Sometimes I find a problem where the art didn’t leave enough room for the type and I have to draw a new rough, or make some changes in Photoshop and reimport the revised rough drawing into Adobe Illustrator. When all the type is in, this Adobe Illustrator file can be exported as a PDF for the publisher to review. So they have rough art AND final copy to review.


It’s important to note that in the drawing phase, the script will continue to change. This is what makes a graphic novel unique compared to a prose book. The manuscript you write has to work on a drawn page. It’s similar to a film in that the final product is not the final written script. It’s the film that comes from it.

During the art phase I rearranged character’s dialogue, I cut one character entirely, I cut scenes and have writen new dialogue to end a chapter or compliment a drawing that pushed the story in a slightly different way. Sometimes my writing just came up short when paired with the art and some dramatic scenes ended up needing far less dialogue when the art was there to carry gravitas.

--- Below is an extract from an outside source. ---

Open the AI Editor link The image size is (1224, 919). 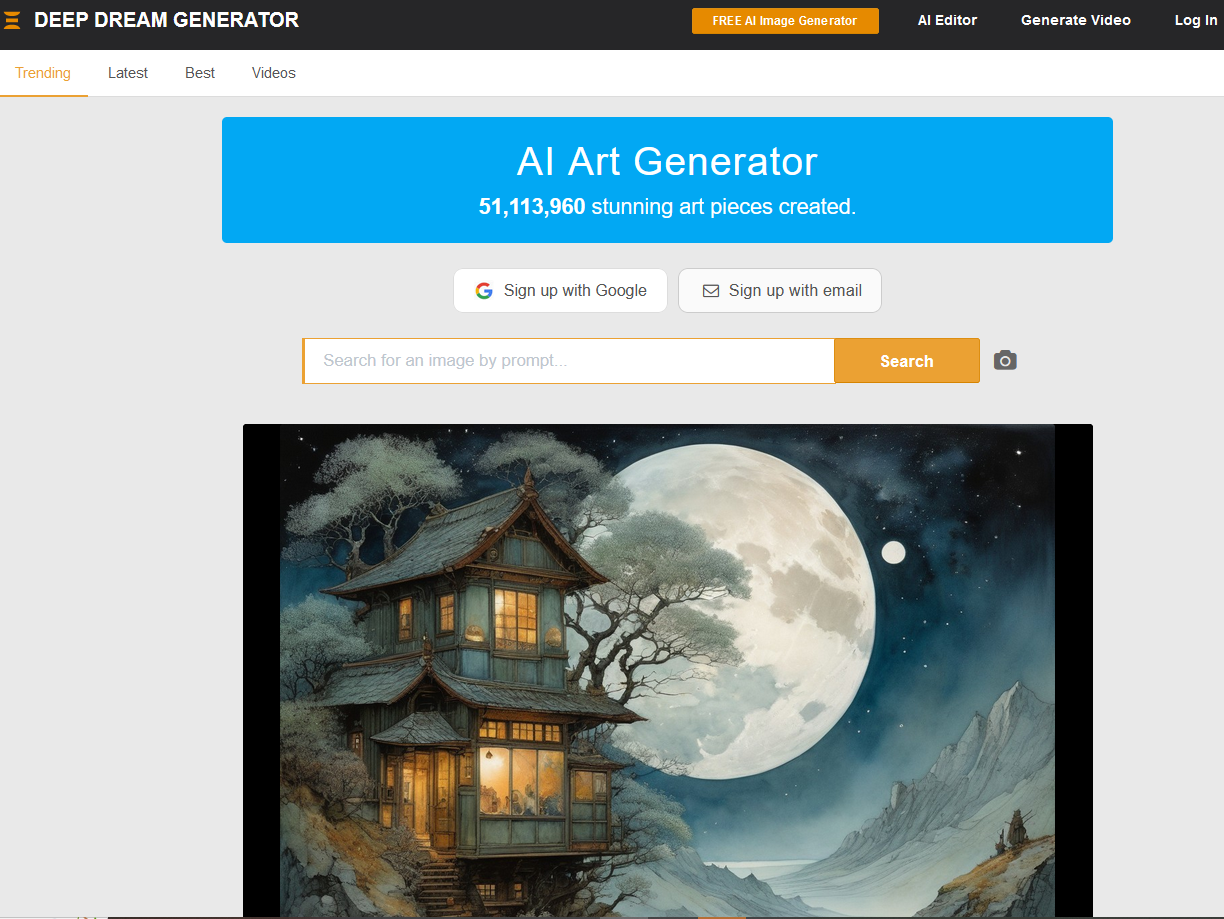(x=947, y=20)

Once the editor gave a final sign-off on pages, I import the type layer back into the high res Photoshop file with the "original" high resolution rough drawing and draw the final pen line art.

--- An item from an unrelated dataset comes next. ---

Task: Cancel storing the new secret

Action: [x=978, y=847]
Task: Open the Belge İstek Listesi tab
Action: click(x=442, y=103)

In Earthling’s case the pages then went to artist extraordinaire Ken Min and he colored most of the book. So as I was drawing final art, he was coloring. I wold sometimes color a first page of a chapter if I had certain colors in mind.  But often I was too busy trying to draw the final art and Ken took the lead.


And here is a final page with crop marks.

Ultimately the script has to mesh with the drawings. They work together to tell the story. Drama comes not only from the pursuits of the characters but also the composition and visual pace set on the page. It is a back-n-forth process, not a writer writing a final script that can never be altered. The writing informs the decisions of the artist and the drawings impact the story. This process often produces its best results when the writer is also the artist, but teams often create wonderful work as well. 

I hope this was infomrative, helpful or inspiring. Making a GN is one of the most satisfying style of projects I have ever worked on. But it requires patience and a willingness to revise and edit your work until the very last line is drawn, face colored and comma placed. Have fun!